Ce n’est pas tant l’histoire qui a du mal à démarrer – ça j’ai l’habitude avec certaines séries de fantasy ! – ça tient surtout au style. Je ne sais pas si ça vient de la traduction qui date de 1942 ou de la plume de l’auteur, mais personnellement, quand j’ai besoin de relire quatre fois la même phrase de seulement deux lignes pour comprendre ce qu’elle veut dire, ce n’est pas bon signe.
Et encore, ce n’est qu’après avoir découpé mentalement et remis dans l’ordre les divers morceaux de phrase que les mots prennent enfin un sens.

Je reconnais volontiers être une « lectrice loisirs ». Quand je lis, je cherche avant tout à m’évader. Je n’ai rien contre des livres qui me font réfléchir, mais il faut que ça vienne spontanément. Parce que là, oui, effectivement, j’ai réfléchi durant ma lecture. Mais pas dans le bon sens du terme. Pas sur le fond, mais uniquement sur la forme.
Mais j’ai persisté. Au rythme de deux chapitres à la fois, pour pouvoir reprendre ma respiration. Il faut savoir que je suis physiquement incapable de ne pas terminer un livre, quel que soit mon niveau d’intérêt – ou de désintérêt dans certains cas !

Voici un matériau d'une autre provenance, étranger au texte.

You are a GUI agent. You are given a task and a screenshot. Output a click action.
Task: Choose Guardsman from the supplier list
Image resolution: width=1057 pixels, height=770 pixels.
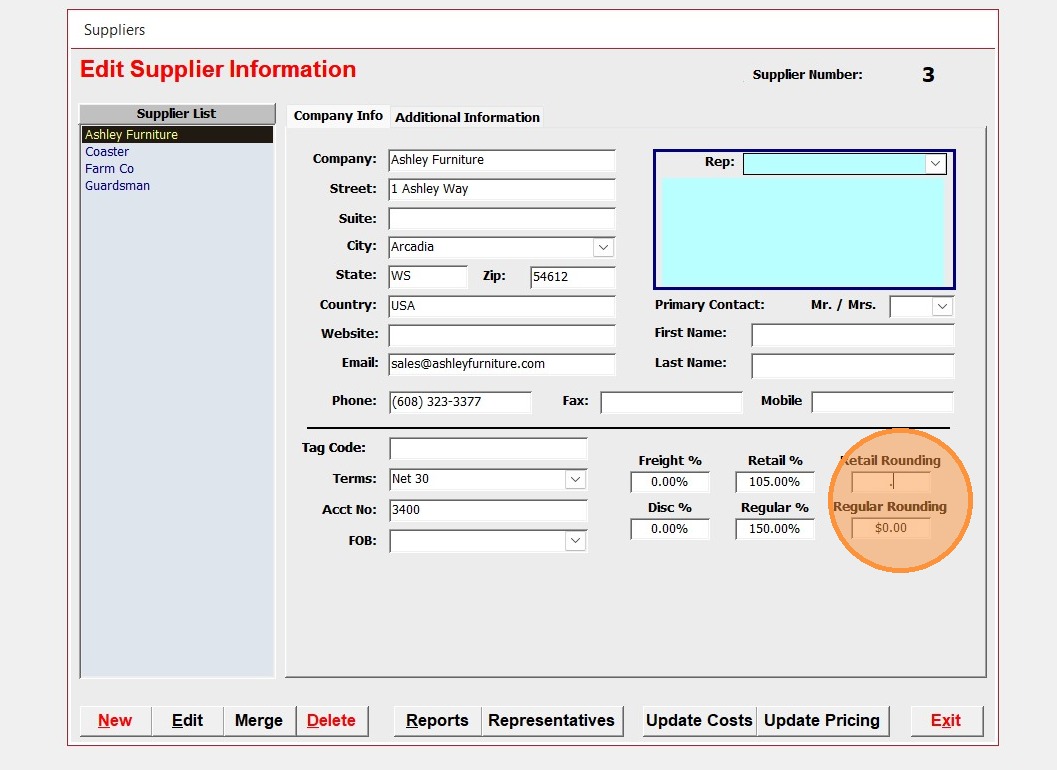point(117,186)
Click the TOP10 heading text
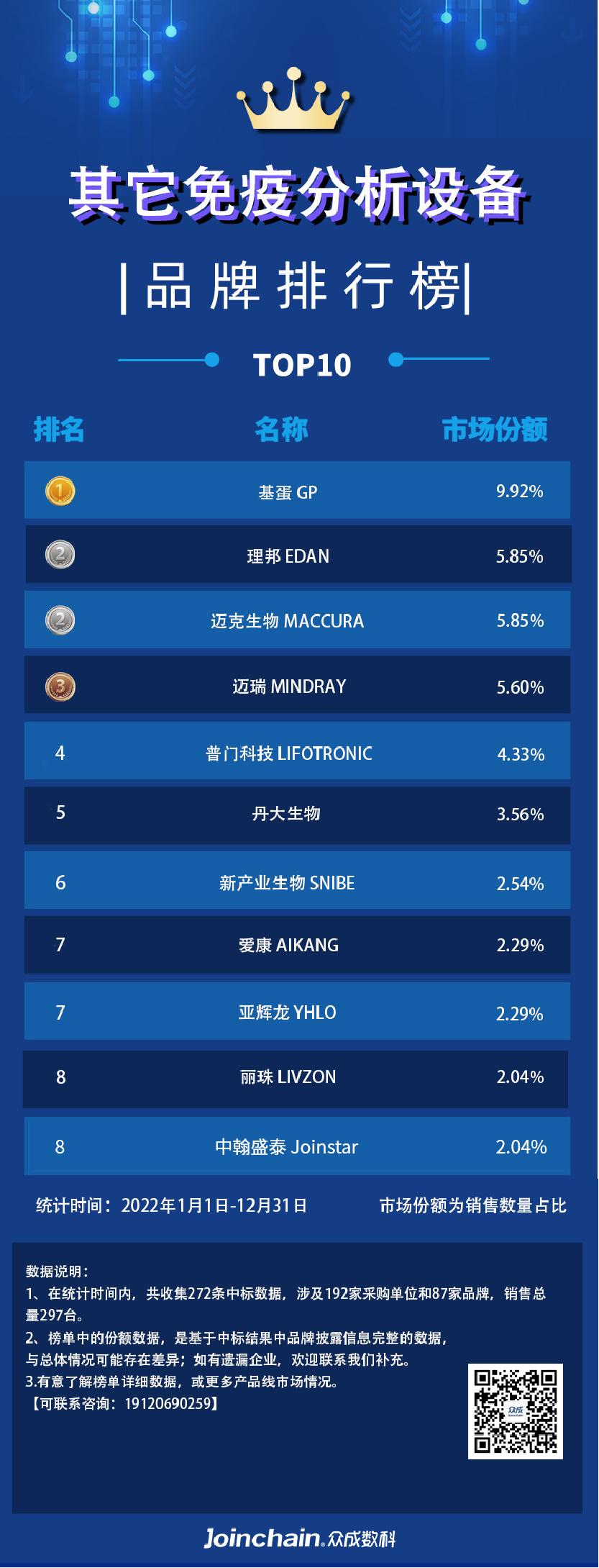 tap(302, 365)
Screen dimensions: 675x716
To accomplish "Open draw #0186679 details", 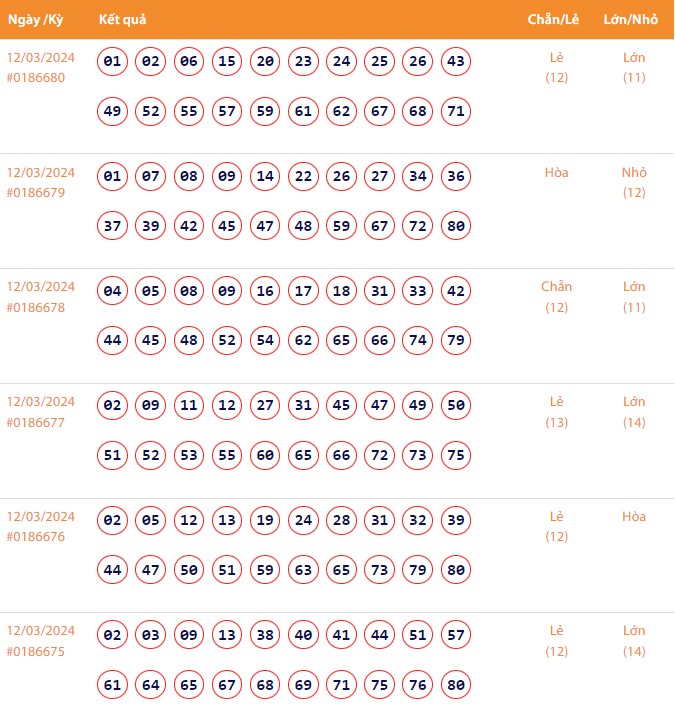I will pos(36,192).
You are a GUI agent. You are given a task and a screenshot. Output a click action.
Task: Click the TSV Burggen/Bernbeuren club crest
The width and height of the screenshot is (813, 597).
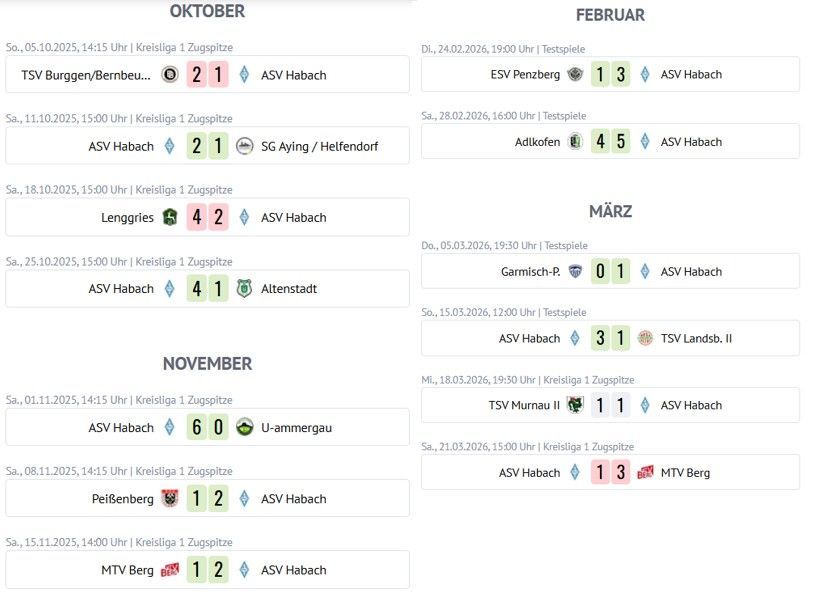click(170, 75)
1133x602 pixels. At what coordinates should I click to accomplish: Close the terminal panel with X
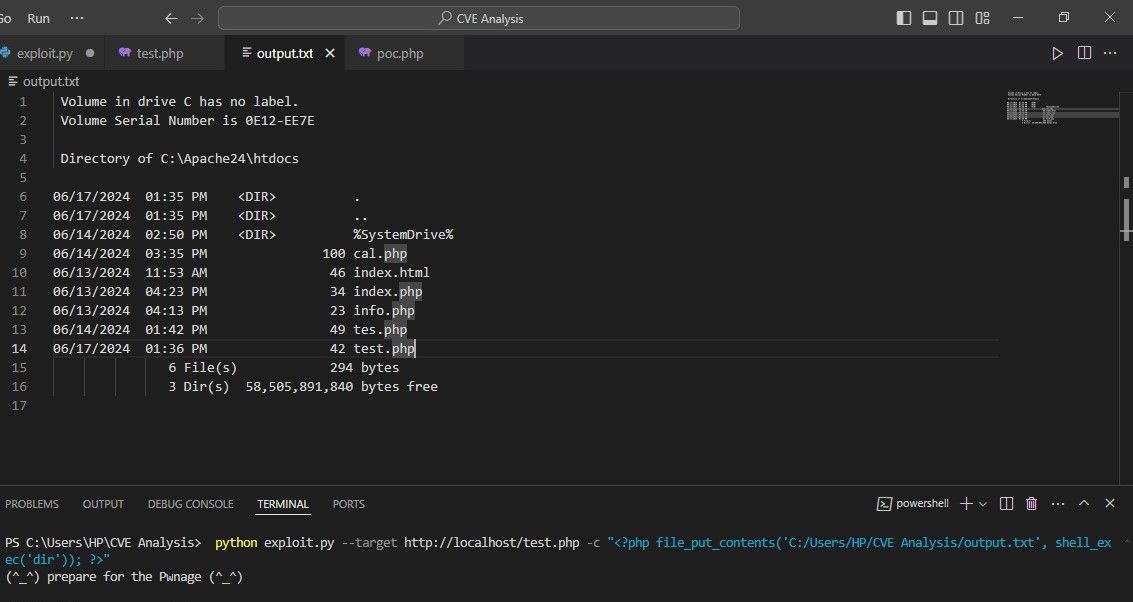point(1111,504)
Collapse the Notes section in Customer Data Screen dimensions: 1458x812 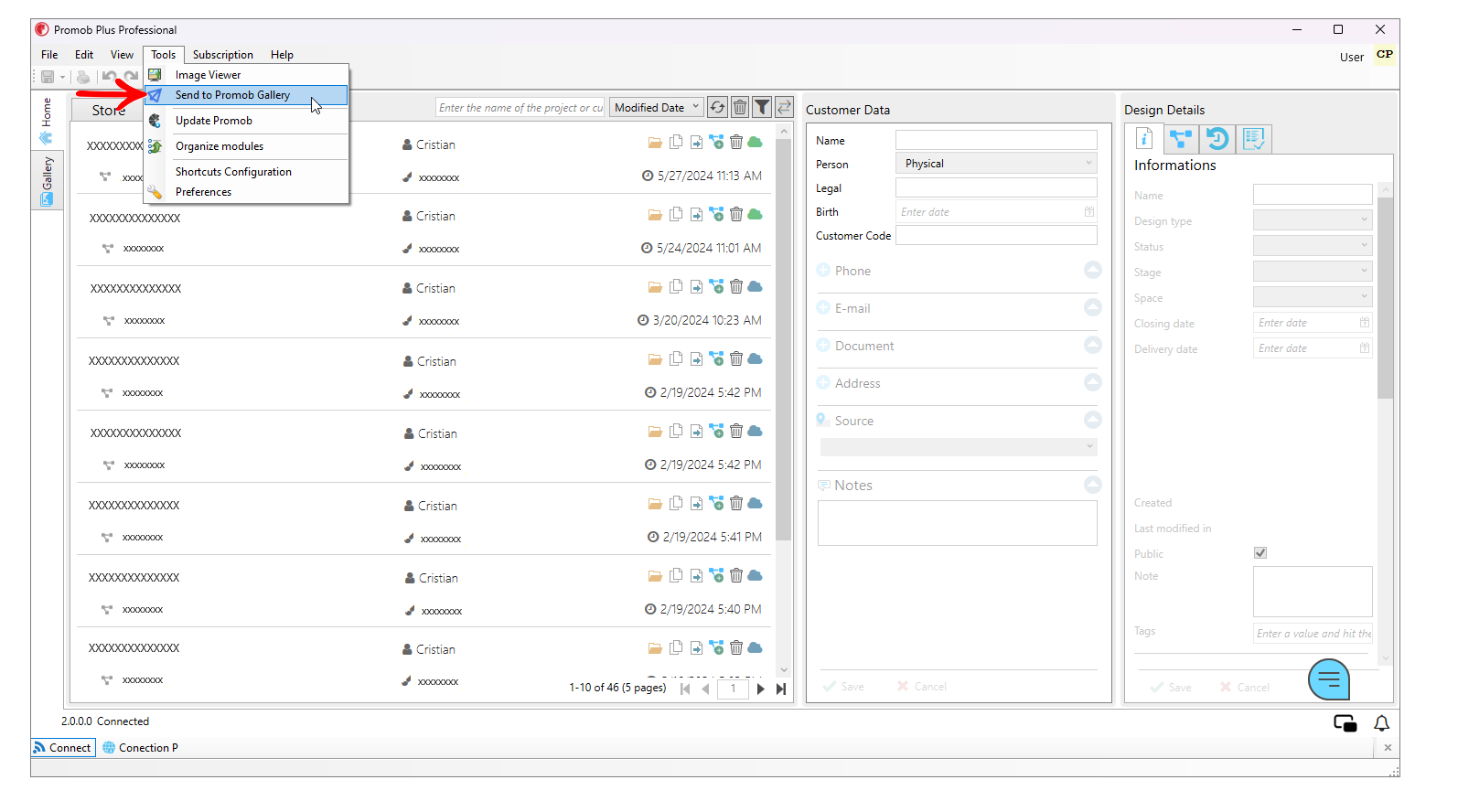point(1092,485)
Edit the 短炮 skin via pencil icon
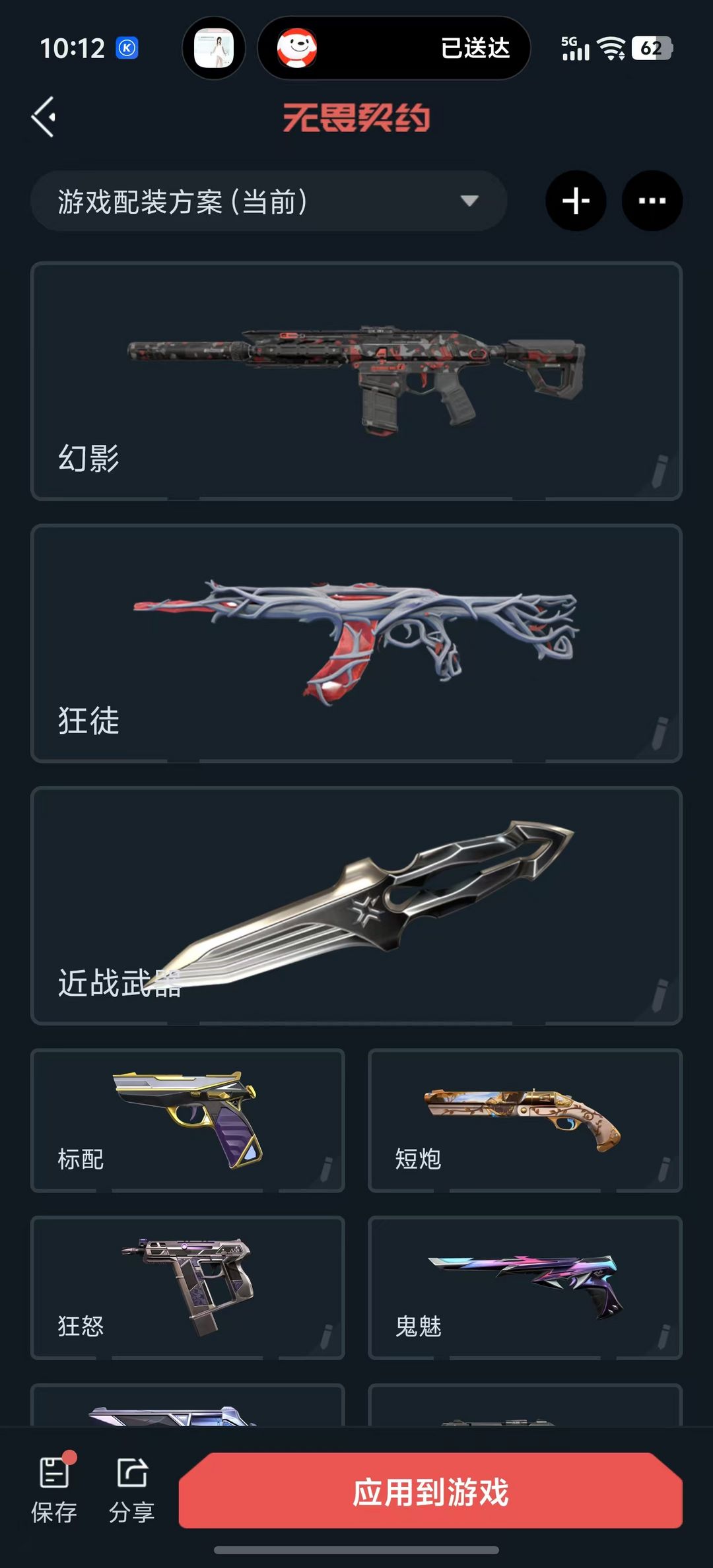Screen dimensions: 713x1568 click(663, 1168)
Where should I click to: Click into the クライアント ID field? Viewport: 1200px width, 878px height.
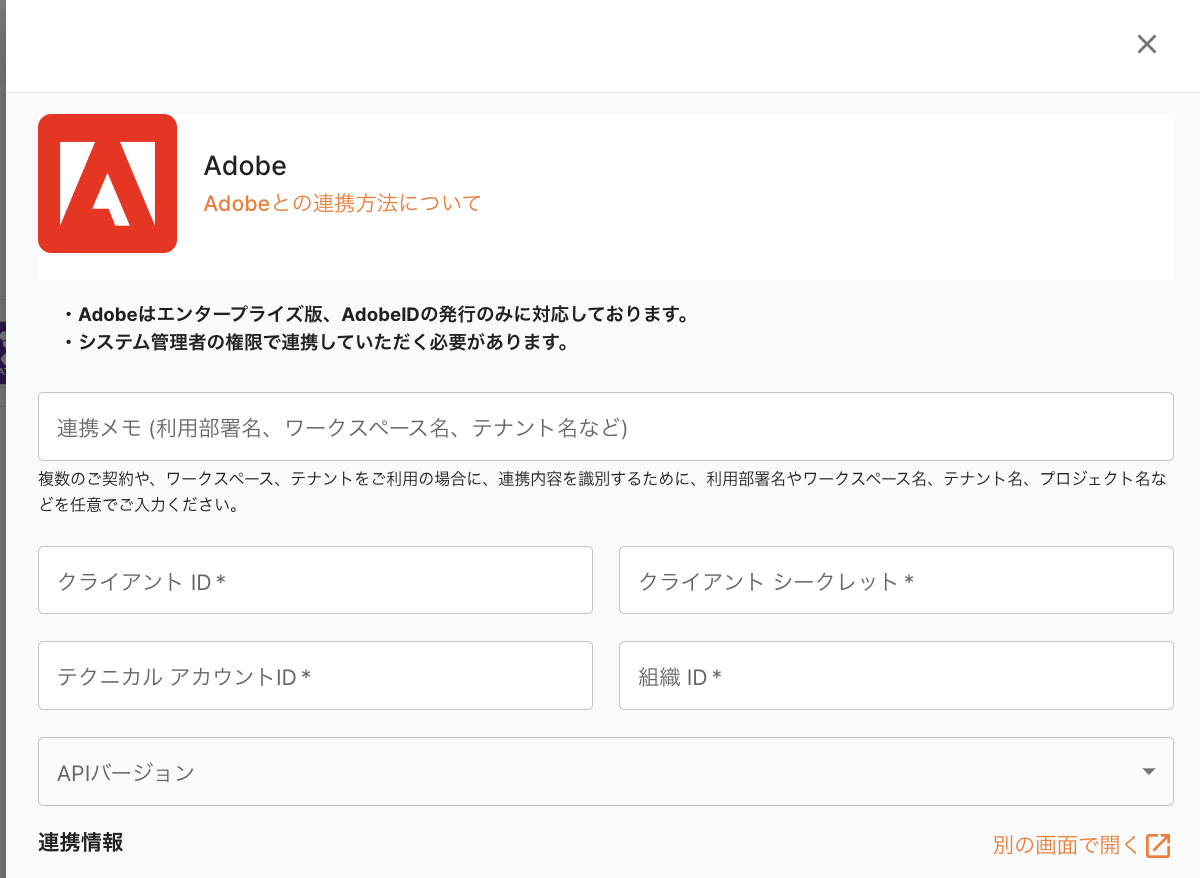pyautogui.click(x=315, y=580)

Et malgré la difficulté, je ne le regrette pas. Oh, ce n’est pas que ça devienne plus fluide. Mais une fois le roman terminé – et heureusement il est court – j’ai réussi à me concentrer uniquement sur l’histoire, à me reconnecter à elle.
Le paisible bonheur quotidien d’avant. Les touches légères du passé de l’auteur – lui n’est pas important, il n’est que le vecteur des événements qu’il voit, vit et décrit. La montée en puissance subtile et progressive du grand Forestier, de ses méthodes. 
« Le grand Forestier ressemblait ainsi à un médecin criminel qui d’abord provoque le mal, pour ensuite porter au malade les coups dont il a le projet. »
De sa violence barbare aussi dans les actes commis. Certains passages nécessitent de poser le livre et de s’en éloigner un moment. Ce qui, à mes yeux de « lectrice loisirs », est une réussite de la part de Ernst Jünger.

Je ne disserterai pas ici du sens caché derrière les mots. Je ne m’en sens ni la légitimité, ni les compétences. Il me suffit de comprendre que ce texte, écrit en 1939 et dont l’image du grand Forestier est forcément associée à celle d’Hitler, peut s’appliquer à tout dictateur, quelle que soit l’époque, quel que soit le pays.

Il n’y a qu’un passage sur lequel je bute, la fin du roman.

Je suis mal à l’aise avec la fuite du narrateur et de son compagnon, qui me donne l’impression qu’ils abandonnent le combat, sans donner de réelles raisons.
Parce qu’ils n’ont aucune chance face au grand Forestier ? Parce qu’ils ne sentent plus concernés après leur bataille et que le « trophée » qu’ils emportent avec eux est plus important à leurs yeux ? Parce qu’ils sont résignés ? Parce qu’ils ne peuvent continuer le combat qu’en d’autres lieux, avec d’autres soutiens ?

Ou alors j’ai mal lu, mal compris… J’attends avec curiosité votre ressenti si vous avez lu « Sur les falaises de marbre » de Ernst Jünger.